The weather had grown close and warm; and we were glad, immediately after we had finished eating, to have the table cleared, and to draw our chairs to the open bow-window. It commanded a view all down the street, which at that moment bore the peculiarly dull and dusty appearance which streets in provincial towns are apt to present on a summer's evening. Two or three children were playing at marbles before one door, and screaming at each other in that particular key which games of this description call into exercise. Now and then a small cart drove by, and a few people on foot occasionally walked past the window. The clouds were gathering rapidly over the sky, and the air was becoming every instant more sultry and oppressive.
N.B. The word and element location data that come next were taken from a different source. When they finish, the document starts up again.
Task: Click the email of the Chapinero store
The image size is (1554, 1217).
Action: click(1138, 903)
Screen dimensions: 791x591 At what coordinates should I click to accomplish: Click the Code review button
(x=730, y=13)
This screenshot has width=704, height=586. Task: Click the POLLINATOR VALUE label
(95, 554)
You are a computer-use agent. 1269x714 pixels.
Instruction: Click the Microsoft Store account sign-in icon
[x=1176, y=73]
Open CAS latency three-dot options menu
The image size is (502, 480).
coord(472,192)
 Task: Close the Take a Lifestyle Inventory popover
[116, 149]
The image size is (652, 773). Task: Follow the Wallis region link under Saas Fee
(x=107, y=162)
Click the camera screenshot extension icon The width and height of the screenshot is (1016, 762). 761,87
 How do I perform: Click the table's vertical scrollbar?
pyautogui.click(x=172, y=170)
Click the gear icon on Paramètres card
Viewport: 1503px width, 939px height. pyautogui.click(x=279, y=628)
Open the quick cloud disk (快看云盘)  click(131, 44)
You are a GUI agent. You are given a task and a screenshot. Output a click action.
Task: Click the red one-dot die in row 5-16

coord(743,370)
Heavy drops of rain began to fall one by one in large round spots on the dusty pavement. Red and darkgreen umbrellas began to be unfolded; the carts to drive by more briskly; the marble players to withdraw into the house after sundry vociferations from some neighbouring window; and the whole scene fairly assumed the hopeless character of a rainy summer's evening. Meantime two men had stationed themselves under the projecting roof of our inn at the outset of the shower, and kept up between themselves a conversation, of which a few words occasionally reached my ears. One of the speakers was a man seemingly of fifty or thereabouts, of a heavy, dull character of countenance; his dress that of a tradesman, not of the better sort. The other was a young man who would have been handsome had it not been for a scowl which disfigured his otherwise well-shaped features. The oldest of the two men said to the other, apparently in answer to some inquiry, "Not till the old un dies, which he will soon."